Light intensities that limit electron flow induce rapid degradation of the photosystem II (PSII) reaction center D1 protein. The mechanism of this phenomenon is not known. We propose that at low excitation rates back electron flow and charge recombination between the Q(B)(•−) or Q(A)(•−) semiquinone acceptors and the oxidized S(2,3) states of the PSII donor side may cause oxidative damage via generation of active oxygen species. Therefore, damage per photochemical event should increase with decreasing rates of PSII excitation. To test this hypothesis, the effect of the dark interval between single turnover flashes on the inactivation of water oxidation, charge separation and recombination, and the degradation of D1 protein were determined in spinach thylakoids. PSII inactivation per flash increases as the dark interval between the flashes increases, and a plateau is reached at dark intervals, allowing complete charge recombination of the Q(B)(•−)/S(2,3) or Q(A)(•−)/S(2) states (about 200 and 40 s, respectively). At these excitation rates: (i) 0.7% and 0.4% of PSII is inactivated and 0.4% and 0.2% of the D1 protein is degraded per flash, respectively, and (ii) the damage per flash is about 2 orders of magnitude higher than that induced by equal amount of energy delivered by excess continuous light. No PSII damage occurs if flashes are given in anaerobic conditions. These results demonstrate that charge recombination in active PSII is promoted by low rates of excitation and may account for a the high quantum efficiency of the rapid turnover of the D1 protein induced by limiting light.

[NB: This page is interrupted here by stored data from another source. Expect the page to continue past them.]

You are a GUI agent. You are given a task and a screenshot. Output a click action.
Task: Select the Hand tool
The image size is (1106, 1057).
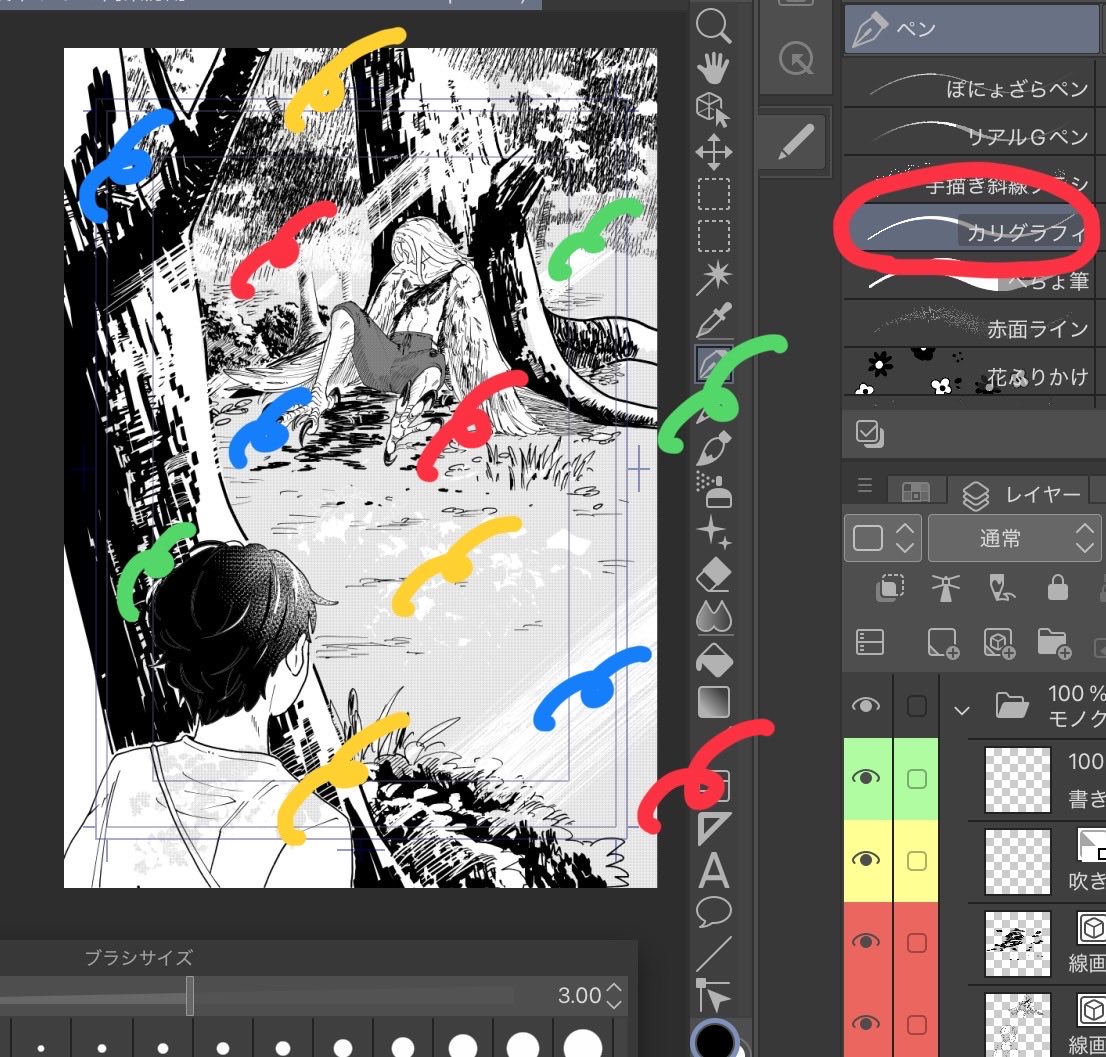(x=714, y=66)
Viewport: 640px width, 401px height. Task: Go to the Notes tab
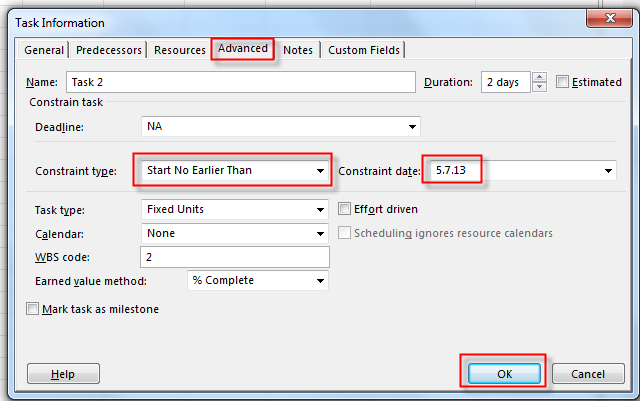(x=298, y=50)
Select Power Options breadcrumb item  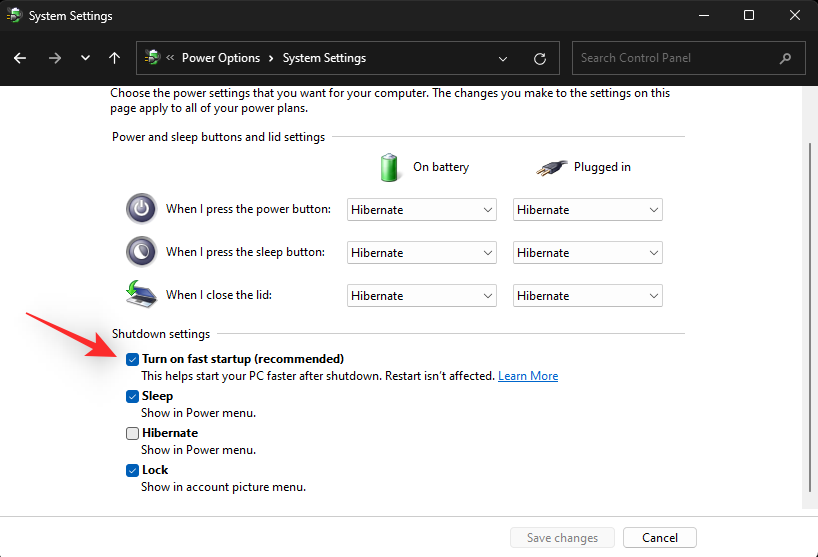coord(220,58)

限制电子流的光强会快速诱导光系统II（Photosystem II, PSII）反应中心D1蛋白的降解。该现象的具体机制目前尚不明确。我们提出，在低激发速率条件下，Q_B(•−)或Q_A(•−)半醌受体与PSII供体侧氧化态S(2,3)状态之间的反向电子流及电荷复合反应，可能通过产生活性氧物种引发氧化损伤。因此，每光化学反应事件所造成的损伤程度应随PSII激发速率的降低而升高。为验证这一假说，我们以菠菜类囊体为实验材料，测定了单周转闪光（single turnover flashes）之间的暗间隔对水氧化失活、电荷分离与复合，以及D1蛋白降解的影响。结果显示，每单次闪光导致的PSII失活比例随闪光间暗间隔的延长而升高；当暗间隔足以使Q_B(•−)/S(2,3)或Q_A(•−)/S(2)状态完成完全电荷复合时（分别约为200秒和40秒），失活程度达到平台期。在该激发速率条件下：(i) 每单次闪光分别有0.7%和0.4%的PSII发生失活，对应0.4%和0.2%的D1蛋白发生降解；(ii) 每闪光造成的损伤程度约为等量能量通过过量连续光照射所诱导损伤的两个数量级（即约100倍）。若在厌氧条件下施加闪光，则不会观测到PSII损伤。上述结果表明，低激发速率会促进活性PSII中的电荷复合过程，这一机制或许可以解释限光条件下诱导的D1蛋白快速周转所具有的高量子效率。